Ka Ni Kanichihk is raising concern over the urgent need for action to end the genocide of Indigenous women, girls and 2SLGBTQQIA+ people.

The Winnipeg Police Services (WPS) notified the public of the arrest of Jeremy Anthony Michael Skibicki on December 1, who is the alleged suspect in the murder of four Indigenous women. The 35-year-old has been charged with First Degree Murder.

The Indigenous organization states that it stands with the families of the victims as they grieve the loss of their loved ones. 

"Indigenous women are sacred and valued. We honour the lives of Rebecca Contois, Marcedes Myran, and Morgan Beatrice Harris. Along with the MMIWGS2S+ Implementation Committee, we honour the life of the fourth victim, the Buffalo Woman or Mashkode Bizhiki’ikwe, the name offered to her by the MMIWG2S Implementation Committee and the community until her real name is found," says Ka Ni Kanichihk in a statement.

Upon further investigation, WPS found Skibicki's Facebook page which contained posts of antisemitic, misogynistic and white supremacist material. 

Ka Ni Kanichihk touches on this fact saying that Indigenous women are disproportionally affected by violence, with almost six in 10 Indigenous women experiencing assault in their lifetime.

"This violence is an emergency and it is a genocide. We need to create systemic change in order to curb the rise of racism and violence that is taking place in Winnipeg and across the country, and protect the lives of our Indigenous women, girls, and gender-diverse people."

The Indigenous organization expresses an immediate need for the government and institutions of every level to take action against these events that they are calling genocide. This is a call out to protect Indigenous women, girls, and 2SLGBTQQIA+ people.

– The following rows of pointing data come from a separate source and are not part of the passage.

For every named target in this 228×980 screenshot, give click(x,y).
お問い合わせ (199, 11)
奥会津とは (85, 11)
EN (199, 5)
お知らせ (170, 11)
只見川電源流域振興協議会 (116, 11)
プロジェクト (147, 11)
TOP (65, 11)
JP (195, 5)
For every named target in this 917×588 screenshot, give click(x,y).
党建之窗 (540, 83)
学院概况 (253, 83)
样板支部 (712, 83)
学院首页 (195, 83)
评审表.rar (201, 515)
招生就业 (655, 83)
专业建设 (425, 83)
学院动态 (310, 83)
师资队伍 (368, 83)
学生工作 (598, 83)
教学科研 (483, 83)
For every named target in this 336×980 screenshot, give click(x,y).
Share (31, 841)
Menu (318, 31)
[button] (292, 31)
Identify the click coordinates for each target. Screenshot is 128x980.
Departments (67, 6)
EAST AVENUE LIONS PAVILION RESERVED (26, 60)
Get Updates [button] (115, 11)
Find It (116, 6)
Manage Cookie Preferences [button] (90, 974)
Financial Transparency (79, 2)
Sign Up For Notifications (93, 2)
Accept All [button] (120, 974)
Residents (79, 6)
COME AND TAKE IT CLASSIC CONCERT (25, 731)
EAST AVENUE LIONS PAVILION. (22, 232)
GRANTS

Ka Ni Kanichihk is also offering opportunities for support for those who are struggling during this time. The organization offers its Medicine Bear Counselling, Support and Elder Services which provides families of murdered and missing women the opportunity to heal from their grief and pain within a culturally safe and supportive environment.

They also mention an opportunity for Indigenous women and gender-diverse people who have experienced gender-based violence to receive support and advocacy services through The Heart Medicine Lodge.